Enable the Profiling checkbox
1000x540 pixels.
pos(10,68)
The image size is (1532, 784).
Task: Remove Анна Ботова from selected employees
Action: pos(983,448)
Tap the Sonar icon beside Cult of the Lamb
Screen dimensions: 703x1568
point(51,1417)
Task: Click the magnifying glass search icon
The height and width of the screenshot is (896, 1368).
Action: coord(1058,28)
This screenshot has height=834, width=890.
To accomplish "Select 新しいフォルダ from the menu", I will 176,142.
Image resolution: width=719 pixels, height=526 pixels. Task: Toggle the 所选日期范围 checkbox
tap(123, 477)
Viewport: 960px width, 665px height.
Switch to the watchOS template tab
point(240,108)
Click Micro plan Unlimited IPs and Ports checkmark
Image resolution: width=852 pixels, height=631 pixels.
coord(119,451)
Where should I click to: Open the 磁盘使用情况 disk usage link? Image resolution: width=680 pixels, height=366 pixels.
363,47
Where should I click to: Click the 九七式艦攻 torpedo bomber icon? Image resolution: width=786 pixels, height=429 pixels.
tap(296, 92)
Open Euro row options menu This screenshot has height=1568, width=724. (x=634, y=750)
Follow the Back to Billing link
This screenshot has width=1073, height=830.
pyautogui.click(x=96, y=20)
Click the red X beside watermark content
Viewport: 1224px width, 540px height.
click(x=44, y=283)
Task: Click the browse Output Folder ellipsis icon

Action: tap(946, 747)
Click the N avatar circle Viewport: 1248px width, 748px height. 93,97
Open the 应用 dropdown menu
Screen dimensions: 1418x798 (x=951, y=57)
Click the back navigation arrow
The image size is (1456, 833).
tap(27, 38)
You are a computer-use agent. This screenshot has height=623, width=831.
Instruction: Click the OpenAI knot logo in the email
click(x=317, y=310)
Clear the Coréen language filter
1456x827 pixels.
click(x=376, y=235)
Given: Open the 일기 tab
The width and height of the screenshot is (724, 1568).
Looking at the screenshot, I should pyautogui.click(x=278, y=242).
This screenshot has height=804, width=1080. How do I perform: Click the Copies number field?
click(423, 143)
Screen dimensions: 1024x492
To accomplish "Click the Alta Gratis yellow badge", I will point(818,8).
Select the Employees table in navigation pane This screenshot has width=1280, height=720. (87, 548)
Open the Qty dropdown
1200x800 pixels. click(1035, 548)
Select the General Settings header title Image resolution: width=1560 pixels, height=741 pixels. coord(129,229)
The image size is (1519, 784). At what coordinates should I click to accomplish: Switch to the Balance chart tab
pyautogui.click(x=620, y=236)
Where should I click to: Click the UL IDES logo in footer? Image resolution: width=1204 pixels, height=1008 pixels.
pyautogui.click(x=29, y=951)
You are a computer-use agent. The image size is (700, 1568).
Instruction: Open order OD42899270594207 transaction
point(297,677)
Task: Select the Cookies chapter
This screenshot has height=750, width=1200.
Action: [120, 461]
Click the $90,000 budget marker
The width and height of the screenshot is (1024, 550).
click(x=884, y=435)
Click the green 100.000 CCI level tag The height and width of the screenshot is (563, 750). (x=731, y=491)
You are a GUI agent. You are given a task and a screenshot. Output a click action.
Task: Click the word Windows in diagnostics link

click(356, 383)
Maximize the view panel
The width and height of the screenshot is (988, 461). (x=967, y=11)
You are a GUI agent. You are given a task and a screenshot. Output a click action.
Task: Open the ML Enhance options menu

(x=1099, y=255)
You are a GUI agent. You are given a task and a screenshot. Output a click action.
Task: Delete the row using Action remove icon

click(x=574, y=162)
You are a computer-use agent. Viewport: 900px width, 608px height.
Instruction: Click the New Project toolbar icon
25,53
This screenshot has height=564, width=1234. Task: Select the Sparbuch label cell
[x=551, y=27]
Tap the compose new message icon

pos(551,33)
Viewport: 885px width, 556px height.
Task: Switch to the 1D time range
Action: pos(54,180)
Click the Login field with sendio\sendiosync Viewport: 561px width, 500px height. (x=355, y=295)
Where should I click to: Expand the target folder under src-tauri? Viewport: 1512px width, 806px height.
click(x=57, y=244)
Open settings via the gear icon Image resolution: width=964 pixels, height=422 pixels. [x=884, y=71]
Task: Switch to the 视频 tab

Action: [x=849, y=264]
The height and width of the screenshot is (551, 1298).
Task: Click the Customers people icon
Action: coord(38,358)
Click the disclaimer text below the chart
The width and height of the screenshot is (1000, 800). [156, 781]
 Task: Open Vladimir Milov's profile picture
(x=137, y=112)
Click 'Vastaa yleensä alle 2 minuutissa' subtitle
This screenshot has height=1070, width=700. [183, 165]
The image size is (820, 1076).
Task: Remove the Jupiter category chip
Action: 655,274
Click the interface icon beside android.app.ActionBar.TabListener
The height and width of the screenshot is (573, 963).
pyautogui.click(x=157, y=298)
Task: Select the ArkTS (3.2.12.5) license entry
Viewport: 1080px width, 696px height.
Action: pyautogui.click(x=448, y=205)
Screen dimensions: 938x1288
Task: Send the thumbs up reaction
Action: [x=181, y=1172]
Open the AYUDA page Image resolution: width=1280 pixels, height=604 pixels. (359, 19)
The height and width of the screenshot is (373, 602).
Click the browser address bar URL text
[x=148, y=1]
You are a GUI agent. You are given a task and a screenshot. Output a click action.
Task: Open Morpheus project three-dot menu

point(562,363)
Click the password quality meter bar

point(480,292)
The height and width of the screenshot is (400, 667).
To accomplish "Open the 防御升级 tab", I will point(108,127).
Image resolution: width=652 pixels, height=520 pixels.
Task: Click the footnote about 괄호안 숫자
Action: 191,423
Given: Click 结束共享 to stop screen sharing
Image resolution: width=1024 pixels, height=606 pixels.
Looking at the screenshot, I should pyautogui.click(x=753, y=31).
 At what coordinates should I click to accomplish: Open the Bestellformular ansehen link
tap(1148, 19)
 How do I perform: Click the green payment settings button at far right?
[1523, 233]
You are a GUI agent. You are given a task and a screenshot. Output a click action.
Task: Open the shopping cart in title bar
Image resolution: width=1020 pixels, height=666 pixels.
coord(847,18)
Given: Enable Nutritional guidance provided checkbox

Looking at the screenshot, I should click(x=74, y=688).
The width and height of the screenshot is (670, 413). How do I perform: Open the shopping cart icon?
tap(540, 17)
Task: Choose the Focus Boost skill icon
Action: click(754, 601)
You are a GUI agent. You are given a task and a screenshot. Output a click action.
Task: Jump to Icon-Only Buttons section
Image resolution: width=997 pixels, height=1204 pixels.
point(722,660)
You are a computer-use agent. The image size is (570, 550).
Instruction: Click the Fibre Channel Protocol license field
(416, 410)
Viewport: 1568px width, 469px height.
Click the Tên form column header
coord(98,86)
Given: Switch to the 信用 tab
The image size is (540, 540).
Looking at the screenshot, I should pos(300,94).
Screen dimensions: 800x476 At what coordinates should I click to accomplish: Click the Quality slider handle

§ **Task directions**
Your reply should hold every line from the data that contains "navigation", copied in full.

§ **Answer box**
Click the back navigation arrow
Select the Employees table in navigation pane This screenshot has width=1280, height=720. (87, 548)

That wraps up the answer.